第72話運命を呪う



 私は呪いに命を蝕まれながらもフェルトとルトバーの戦いを見ていた。


 フェルトはルトバーに炎を放ち続ける。だが、ルトバーは顔色一つ変えずに炎を打ち消す。

 フェルトの攻撃が一瞬止まったかと思ったら、フェルトの姿が豹変していた。白かった髪は真っ黒になり、目の色は光を通さない黒になり、一番印象的なのは悪魔のような黒い右腕に漆黒のマントだ。

 フェルトは一瞬でルトバーの左腕をなんらかの方法で消した。だが、フェルトもルトバーの異能力で悪魔のような右腕を吹き飛ばされてしまう。でも私には、ルトバーの攻撃が当たる直前に悪魔のような黒い右腕からフェルトの体の違う部分に黒色の塊が移動するのを見た。

 フェルトは腕が吹き飛ばされたのにもかかわらず左手でルトバーを殴ろうとする。ルトバーはそれを避け、私を見る。

 ルトバーは私に向かって光の矢を数本放つが、フェルトはそれを異能力も使わずに私をかばい光の矢を受ける。
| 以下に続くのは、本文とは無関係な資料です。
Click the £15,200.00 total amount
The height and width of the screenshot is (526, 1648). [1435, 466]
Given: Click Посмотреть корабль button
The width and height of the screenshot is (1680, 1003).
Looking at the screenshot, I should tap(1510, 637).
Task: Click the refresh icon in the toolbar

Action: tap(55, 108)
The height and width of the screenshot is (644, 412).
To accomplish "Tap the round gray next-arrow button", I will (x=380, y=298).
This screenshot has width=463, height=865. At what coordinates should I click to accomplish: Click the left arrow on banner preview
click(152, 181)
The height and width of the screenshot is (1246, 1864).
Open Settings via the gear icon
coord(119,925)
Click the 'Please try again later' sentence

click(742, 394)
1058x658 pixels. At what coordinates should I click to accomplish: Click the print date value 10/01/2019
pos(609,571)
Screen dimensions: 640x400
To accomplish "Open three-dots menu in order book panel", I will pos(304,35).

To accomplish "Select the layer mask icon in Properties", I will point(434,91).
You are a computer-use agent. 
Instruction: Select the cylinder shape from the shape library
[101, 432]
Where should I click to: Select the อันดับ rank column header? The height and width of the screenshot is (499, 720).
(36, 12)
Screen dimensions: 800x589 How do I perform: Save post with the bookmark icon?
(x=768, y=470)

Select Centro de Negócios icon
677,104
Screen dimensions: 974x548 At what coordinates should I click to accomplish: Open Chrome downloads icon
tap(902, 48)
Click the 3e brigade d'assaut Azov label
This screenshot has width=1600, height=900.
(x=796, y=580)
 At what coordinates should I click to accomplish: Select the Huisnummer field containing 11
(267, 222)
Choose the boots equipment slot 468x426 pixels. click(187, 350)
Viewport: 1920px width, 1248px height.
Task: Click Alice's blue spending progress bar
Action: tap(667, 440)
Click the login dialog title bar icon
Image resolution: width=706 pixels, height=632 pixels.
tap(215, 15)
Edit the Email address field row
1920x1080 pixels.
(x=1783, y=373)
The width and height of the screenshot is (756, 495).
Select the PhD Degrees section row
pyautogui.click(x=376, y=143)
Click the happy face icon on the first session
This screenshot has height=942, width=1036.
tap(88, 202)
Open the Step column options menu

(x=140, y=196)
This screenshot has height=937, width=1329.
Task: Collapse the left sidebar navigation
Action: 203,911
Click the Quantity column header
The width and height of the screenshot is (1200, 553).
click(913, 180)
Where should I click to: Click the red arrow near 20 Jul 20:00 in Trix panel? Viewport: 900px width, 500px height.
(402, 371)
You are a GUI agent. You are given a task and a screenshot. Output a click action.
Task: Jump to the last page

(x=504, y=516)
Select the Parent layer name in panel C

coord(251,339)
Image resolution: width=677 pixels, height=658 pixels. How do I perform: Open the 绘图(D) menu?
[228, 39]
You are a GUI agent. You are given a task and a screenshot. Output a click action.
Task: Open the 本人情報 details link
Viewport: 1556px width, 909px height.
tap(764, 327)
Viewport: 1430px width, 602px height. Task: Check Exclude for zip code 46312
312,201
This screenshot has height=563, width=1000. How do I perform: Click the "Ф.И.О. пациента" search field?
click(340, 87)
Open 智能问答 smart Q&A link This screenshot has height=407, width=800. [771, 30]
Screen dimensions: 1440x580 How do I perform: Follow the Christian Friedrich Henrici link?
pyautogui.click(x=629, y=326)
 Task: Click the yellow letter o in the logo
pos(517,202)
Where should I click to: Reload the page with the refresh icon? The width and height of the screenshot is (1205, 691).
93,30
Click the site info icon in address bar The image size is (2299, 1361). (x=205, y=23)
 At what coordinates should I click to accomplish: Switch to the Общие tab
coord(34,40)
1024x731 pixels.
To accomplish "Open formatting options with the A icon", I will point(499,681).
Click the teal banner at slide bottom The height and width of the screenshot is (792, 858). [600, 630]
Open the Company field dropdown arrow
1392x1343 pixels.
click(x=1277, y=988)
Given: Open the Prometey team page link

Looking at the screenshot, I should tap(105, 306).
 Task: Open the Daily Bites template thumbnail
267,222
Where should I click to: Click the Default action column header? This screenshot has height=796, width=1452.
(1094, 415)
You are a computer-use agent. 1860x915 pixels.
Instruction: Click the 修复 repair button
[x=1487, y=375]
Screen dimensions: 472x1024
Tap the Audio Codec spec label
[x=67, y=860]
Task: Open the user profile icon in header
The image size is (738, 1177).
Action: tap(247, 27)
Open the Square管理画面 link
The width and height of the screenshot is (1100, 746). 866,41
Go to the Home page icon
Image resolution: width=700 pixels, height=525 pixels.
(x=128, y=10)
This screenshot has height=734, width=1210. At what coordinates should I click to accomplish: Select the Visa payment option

『なんで、なんでフェルトは私のためにそこまでしてくれるの? 私はフェルトにまだ何もできてないのに。フェルトが死ぬのは嫌だよ』


 私は呪いに耐えながらも足に力を入れる。全身に痛みが走る。だけど、そんなのは関係ない。


『ドゴォォン』


 大きな音が近くでして私は音がした方を見る。フェルトが壁に激突していた。ルトバーはそれに追い打ちをかけるかのようにフェルトのお腹めがけて拳を放つ。


『ドスッ』


 フェルトのお腹に穴が開く。だが、フェルトは左手でルトバーの右腕を掴む。ルトバーの腕からミシミシと音が出る。どうやらフェルトはルトバーの腕を折るつもりのようだ。


「フェ・・・・・も・・・い・・・から」


 私はフェルトに『もういいから』と伝えようとするが、呪いによってどうやら喉まで炒められていたようだ。そのせいでうまく喋ることができない。呪いによって私の喉に激痛が走る。どうやら、体に力を入れたりすると、呪いの激痛にさらに痛みが走るようだ。


「お前に痛覚はねえのかよ」


 ルトバーはフェルトの脇腹を蹴る。フェルトの口から血ヘドが出る。でも、フェルトはルトバーの腕を離さなかった。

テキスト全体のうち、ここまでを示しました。